Electron Cryomicroscopy of Biological Assembly

Wah Chiu

National Center for Macromolecular Imaging, Baylor College of Medicine, Houston, TX 77030 (wah@bcm.tmc.edu)

A typical biological process involves tens to hundreds of proteins to act in coordinated and concerted manner. Understanding their mechanism of actions requires the 3-dimensional photos of the complex at different physiological stages. This spatial and temporal information is valuable for designing new therapeutic strategy to prevent or cure diseases related to the assemblies. Typically, a biological assembly has a molecular size close to or over one million Daltons. A hybrid of technologies in structural and digital biology is being used to determine the structures of biological assemblies. In particular, electron cryomicroscopy (cryo-EM) is playing an ever increasingly critical role in such structural determinations.

The structural resolution of cryo-EM of biological assemblies has been improved through the years mostly due to the innovations in image reconstruction methods. For instance, single particle electron cryomicroscopy has been shown to be capable of resolving the structure of GroEL at 6 Å resolution (figure 1), where alpha helices and beta sheets of the individual subunits are unambiguously recognizable (figure 2). The cryo-EM structure motif also matches that seen in the crystal structure though there are domain movements in the intermediate and apical domains of the subunit between the two structures (1). However, when we attempt to visualize the reaction product of GroEL together with the GroES and the protein substrate, the situation becomes more complex because we are identifying not only the structure of a single reaction product but also a mixture of structures of the reactants/products as well as multiple conformers of each of the molecules. These have presented a great research challenge in sorting out the images of structurally heterogeneous particles before a higher resolution reconstruction can be emerged.


Figure 1. 6 Å cryo-EM map of GroEL reconstructed from ~40000 single particle images (1).	Figure 2. Single subunit of GroEL superimposed between cryoEM map (rendering) and crystal structure (ribbon).

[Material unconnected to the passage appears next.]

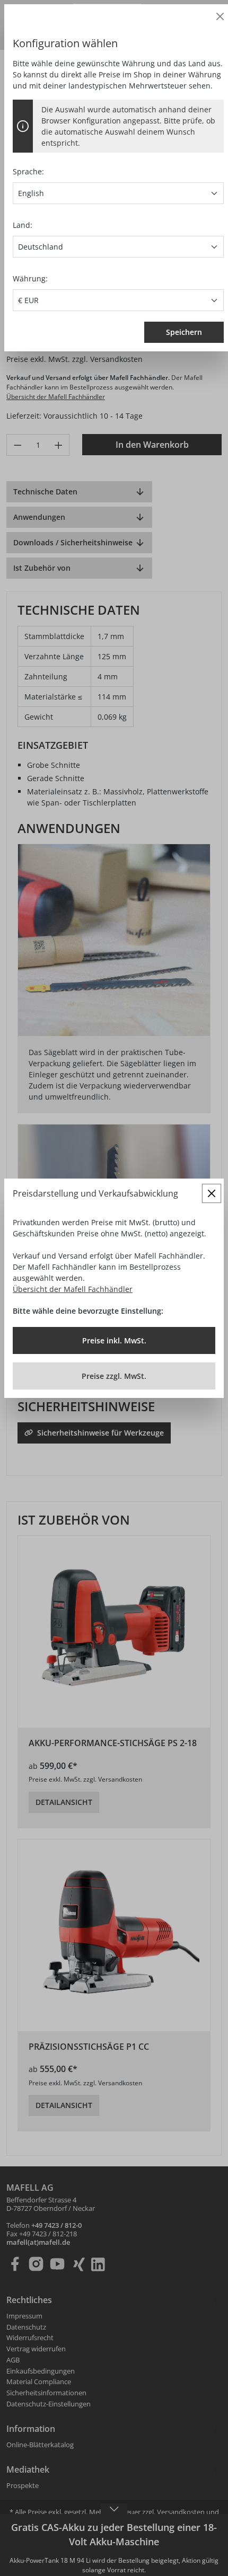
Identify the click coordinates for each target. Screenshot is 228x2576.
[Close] (220, 16)
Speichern (184, 332)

Another type of biological assembly which is amenable to cryo-EM analysis is the crystalline organelle such as acrosomal bundle purified from Limulus sperm. This bundle has been regarded as a prototypic biological spring with an unusual structure containing ~100 filaments of actin with scruin cross-linkers, having an axial ratio of 600:1. The stoichiometry of actin and scruin is 1:1. Before activation, the bundle is bent, twisted and coiled. It is a novel actin-based machine that extends itself 60 µm in five seconds without the action of myosin motor proteins or actin polymerization (2). Energy for extension is stored in the initial coiled state. On average the filaments in the coil are overtwisted by 0.23° per subunit. Untwisting the filaments is coupled with the uncoiling of the bundle into the final extended state (3).

The extended acrosomal bundle can be readily purified and diffracts to 7 Å resolution in the electron cryomicroscope. Because of a small twist along the bundle, we can only treat a small segment of the bundle as a single crystal. A unit cell (146x146x765Å, g = 120˚ in a pseudo-hexagonal lattice) contains 4.7 MDa. We have developed a set of novel computational processing procedures to index the diffraction patterns computed from the images (4) and to perform a series of non-crystallographic averaging of the subunits within the asymmetric unit of the crystal in order to enhance its signal to noise ratio. A 9.5 Å density map was computed with about 16,000 unique reflections, merged from 500,000 individual reflections from 1000 segments in 153 different bundle images on about 90 different micrographs (5).

This is the highest resolution of any cryo-EM reconstruction containing an F-actin filament. We can identify each actin subunit and both domains (E and S) of scruin, and secondary structure elements of both molecules. The 9.5 Å cryo-EM map of the acrosomal bundle shows that actin and scruin are distorted from a standard F-actin in an unique and unpredictable way 5. This structural organization may result from the competing requirements to pack scruin cross-linkers in the bundle and to maintain actin filament integrity. This variability in structural organization allows filaments to pack into a highly ordered and rigid bundle in the extended state and suggests a mechanism for storing and releasing energy between coiled and extended states without disassembly.

Acknowledgement: This research has been supported by NIH grants (P41RR02250 and P01GM064692). The GroEL work is carried out by Steven Ludtke and Donghua Chen in collaboration with David Chuang and JL Song at UTSW Medical School; the acrosomal bundle project was carried out by Michael Schmid and Misha Sherman in collaboration with Paul Matsudaira at MIT.

References

(1).   Ludtke, S. J., Chen, D. H., Song, J. L., Chuang, D. T. & Chiu, W. Structure (Camb) 12, 1129-36 (2004).
(2).   Tilney, L. G. J Cell Biol 64, 289-310 (1975).
(3).   DeRosier, D., Tilney, L. & Flicker, P. J Mol Biol 137, 375-89 (1980).
(4).   Schmid, M. F. J Struct Biol 144, 195-208 (2003).
(5).   Schmid, M. F., Sherman, M. B., Matsudaira, P. & Chiu, W. Nature accepted pending for revision (2004).